Apfelbatterie-Experiment
Infos zum Experiment
Bis 10 Jahre
11 bis 14 Jahre
Bis zu 30 Minuten
Mit freundlicher Genehmigung von www.DLR.de/next
Materialien
Zusatzanschaffungen2 saure Äpfel
5 Kupferdrähte
1 flaches Stück Kupferblech
1 Leuchtdoide
1 flaches Stück Zinkblech

Beschreibung des Experiments
Achtung: Bitte esst die Äpfel nach der Benutzung in diesem Experiment nicht mehr, denn der Vorgang erzeugt in ihnen giftige Stoffe! Ihr könnt übrigens auch Zitronen oder andere säurehaltige Früchte für diesen Versuch verwenden. Das Obst muss aber in jedem Fall direkt nach dem Versuch in den Müll geworfen werden! Sprecht mit euren Eltern, bevor ihr mit dem Experiment beginnt – und zeigt ihnen diesen Warnhinweis!
Kann man mit Obst Strom erzeugen? Mit dem folgenden Versuchsaufbau könnt ihr selbst herausfinden, ob das mit Hilfe von Äpfeln und einigen anderen „Zutaten“ klappt:
- Halbiert die beiden Äpfel.
- Teilt die Zink- und Kupferbleche in jeweils 4 gleichgroße Plättchen (beide Bleche sollten 24 cm lang sein).
- Steckt die Plättchen in die Apfelhälften hinein – am besten nicht zu weit voneinander entfernt.

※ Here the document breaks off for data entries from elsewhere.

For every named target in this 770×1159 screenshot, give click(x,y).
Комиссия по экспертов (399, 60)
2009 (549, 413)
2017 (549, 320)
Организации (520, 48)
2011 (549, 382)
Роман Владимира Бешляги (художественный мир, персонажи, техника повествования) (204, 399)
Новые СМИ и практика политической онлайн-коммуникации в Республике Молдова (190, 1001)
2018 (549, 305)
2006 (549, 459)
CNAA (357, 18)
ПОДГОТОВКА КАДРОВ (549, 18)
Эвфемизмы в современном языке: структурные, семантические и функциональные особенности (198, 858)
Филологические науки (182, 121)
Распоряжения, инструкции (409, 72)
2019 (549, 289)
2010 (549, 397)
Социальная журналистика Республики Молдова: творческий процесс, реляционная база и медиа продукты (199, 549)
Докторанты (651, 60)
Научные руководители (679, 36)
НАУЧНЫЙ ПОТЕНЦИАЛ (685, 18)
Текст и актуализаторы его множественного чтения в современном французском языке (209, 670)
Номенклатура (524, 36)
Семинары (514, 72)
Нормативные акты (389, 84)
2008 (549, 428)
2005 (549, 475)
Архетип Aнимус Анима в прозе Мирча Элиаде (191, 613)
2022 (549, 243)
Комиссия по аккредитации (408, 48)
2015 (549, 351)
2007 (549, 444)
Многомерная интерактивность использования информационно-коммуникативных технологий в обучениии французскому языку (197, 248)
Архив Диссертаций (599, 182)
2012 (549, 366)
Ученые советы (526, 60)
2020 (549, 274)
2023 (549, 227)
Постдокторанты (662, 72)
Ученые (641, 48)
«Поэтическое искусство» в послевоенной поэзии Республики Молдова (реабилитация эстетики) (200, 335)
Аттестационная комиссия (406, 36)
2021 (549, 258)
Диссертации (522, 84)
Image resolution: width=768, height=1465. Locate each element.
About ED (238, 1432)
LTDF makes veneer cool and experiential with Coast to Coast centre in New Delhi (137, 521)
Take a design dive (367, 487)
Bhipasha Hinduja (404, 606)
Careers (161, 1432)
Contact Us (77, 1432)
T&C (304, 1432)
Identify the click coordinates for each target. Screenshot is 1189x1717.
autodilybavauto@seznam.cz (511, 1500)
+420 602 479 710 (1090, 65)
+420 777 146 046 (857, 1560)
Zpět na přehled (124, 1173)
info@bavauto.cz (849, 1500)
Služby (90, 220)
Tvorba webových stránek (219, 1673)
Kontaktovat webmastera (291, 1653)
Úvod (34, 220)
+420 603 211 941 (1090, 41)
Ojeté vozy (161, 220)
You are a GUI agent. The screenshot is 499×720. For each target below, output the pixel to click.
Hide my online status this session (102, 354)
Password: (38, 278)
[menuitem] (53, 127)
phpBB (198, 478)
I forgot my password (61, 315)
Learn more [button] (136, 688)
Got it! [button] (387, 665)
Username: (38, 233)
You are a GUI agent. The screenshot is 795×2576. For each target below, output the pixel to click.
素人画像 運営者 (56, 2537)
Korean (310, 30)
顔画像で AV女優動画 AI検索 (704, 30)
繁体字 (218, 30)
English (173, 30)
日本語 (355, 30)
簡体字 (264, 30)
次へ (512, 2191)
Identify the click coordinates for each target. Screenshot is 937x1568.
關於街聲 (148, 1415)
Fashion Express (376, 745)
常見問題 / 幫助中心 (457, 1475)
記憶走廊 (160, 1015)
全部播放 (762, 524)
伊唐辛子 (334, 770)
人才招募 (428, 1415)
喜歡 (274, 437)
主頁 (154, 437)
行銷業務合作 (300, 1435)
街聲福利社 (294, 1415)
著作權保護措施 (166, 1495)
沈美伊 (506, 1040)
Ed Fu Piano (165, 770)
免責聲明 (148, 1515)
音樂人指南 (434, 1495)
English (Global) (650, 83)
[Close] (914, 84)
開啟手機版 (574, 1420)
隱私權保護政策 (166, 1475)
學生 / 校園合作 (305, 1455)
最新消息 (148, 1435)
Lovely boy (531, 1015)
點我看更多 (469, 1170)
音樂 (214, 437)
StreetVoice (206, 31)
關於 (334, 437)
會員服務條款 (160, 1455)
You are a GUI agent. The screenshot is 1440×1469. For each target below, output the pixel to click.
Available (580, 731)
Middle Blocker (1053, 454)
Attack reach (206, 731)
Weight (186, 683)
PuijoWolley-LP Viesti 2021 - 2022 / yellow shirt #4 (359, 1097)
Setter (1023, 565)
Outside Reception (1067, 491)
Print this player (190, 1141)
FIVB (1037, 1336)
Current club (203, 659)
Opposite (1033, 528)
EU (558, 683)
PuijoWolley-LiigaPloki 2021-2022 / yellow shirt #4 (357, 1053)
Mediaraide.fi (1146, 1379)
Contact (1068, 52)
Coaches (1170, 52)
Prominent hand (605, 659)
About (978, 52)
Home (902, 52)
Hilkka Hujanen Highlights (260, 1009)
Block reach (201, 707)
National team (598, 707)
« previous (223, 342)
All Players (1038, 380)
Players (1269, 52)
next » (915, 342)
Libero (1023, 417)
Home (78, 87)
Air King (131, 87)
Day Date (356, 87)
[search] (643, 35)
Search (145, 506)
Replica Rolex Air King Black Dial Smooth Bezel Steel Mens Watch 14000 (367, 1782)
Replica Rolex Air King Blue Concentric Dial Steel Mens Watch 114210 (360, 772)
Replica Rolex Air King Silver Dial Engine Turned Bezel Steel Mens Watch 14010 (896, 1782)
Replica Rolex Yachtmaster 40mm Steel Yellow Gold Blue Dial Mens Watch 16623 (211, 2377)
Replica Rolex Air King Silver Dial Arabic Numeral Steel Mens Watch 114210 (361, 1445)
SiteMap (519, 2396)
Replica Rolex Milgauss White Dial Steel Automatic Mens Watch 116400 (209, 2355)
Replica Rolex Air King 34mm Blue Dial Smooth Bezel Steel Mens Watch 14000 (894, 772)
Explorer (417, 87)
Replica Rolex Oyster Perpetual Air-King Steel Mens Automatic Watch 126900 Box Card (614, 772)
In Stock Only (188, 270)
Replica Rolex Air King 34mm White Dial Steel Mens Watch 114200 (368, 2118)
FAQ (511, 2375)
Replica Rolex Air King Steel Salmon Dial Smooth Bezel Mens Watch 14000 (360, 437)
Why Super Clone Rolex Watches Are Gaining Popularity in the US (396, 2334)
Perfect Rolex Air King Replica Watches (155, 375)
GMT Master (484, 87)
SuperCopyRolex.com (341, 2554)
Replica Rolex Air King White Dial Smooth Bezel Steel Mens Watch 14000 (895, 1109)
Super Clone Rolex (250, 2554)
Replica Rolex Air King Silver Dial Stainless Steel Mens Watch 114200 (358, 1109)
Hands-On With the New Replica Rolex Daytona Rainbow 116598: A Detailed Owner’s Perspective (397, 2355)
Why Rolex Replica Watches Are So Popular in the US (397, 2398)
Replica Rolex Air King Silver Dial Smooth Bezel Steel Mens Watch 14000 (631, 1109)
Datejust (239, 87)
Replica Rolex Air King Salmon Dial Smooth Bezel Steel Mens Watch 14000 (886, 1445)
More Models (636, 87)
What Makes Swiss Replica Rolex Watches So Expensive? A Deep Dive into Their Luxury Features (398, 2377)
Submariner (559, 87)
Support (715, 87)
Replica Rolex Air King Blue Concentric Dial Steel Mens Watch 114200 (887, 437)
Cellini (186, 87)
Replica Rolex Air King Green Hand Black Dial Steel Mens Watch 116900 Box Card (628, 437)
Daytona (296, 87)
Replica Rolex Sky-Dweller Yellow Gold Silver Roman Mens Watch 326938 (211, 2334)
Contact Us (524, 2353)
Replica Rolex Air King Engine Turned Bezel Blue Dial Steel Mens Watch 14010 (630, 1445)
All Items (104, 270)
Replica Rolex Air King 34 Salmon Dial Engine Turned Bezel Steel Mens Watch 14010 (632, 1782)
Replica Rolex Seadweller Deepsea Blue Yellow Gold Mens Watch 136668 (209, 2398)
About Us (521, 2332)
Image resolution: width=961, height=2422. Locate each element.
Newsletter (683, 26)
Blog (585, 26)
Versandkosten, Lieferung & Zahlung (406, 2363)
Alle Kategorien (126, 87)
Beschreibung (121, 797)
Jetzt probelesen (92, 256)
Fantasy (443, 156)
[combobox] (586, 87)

- Benutzt nun die Kupferdrähte (je 15 cm lang), um die Kupfer- und Zinkplättchen zu verbinden. Ein Zinkplättchen wird jeweils mit dem Kupferplättchen eines anderen Apfels verbunden.
- Zuletzt verbindet ihr die übrigen zwei Plättchen mit der Leuchtdiode. Dabei gehört das Kupferplättchen an den Plus-Pol der Diode und das Zinkplättchen an den Minus-Pol.
- Jetzt sollte eure Leuchtdiode leuchten.
Erklärung
Die Säure im Fruchtsaft reagiert mit den Metallen. Und zwar entstehen dabei positiv geladene Metall-Teilchen, sogenannte Ionen. Je edler ein Metall ist, um so schlechter geht das. Kupfer ist edler als Zink. Es entstehen daher in der gleichen Zeit weniger (positive) Kupfer-Ionen als (positive) Zink-Ionen. So hat das Zinkplättchen im Vergleich zum Kupferplättchen nach einiger Zeit einen Überschuss an negativen Ladungen (Elektronen).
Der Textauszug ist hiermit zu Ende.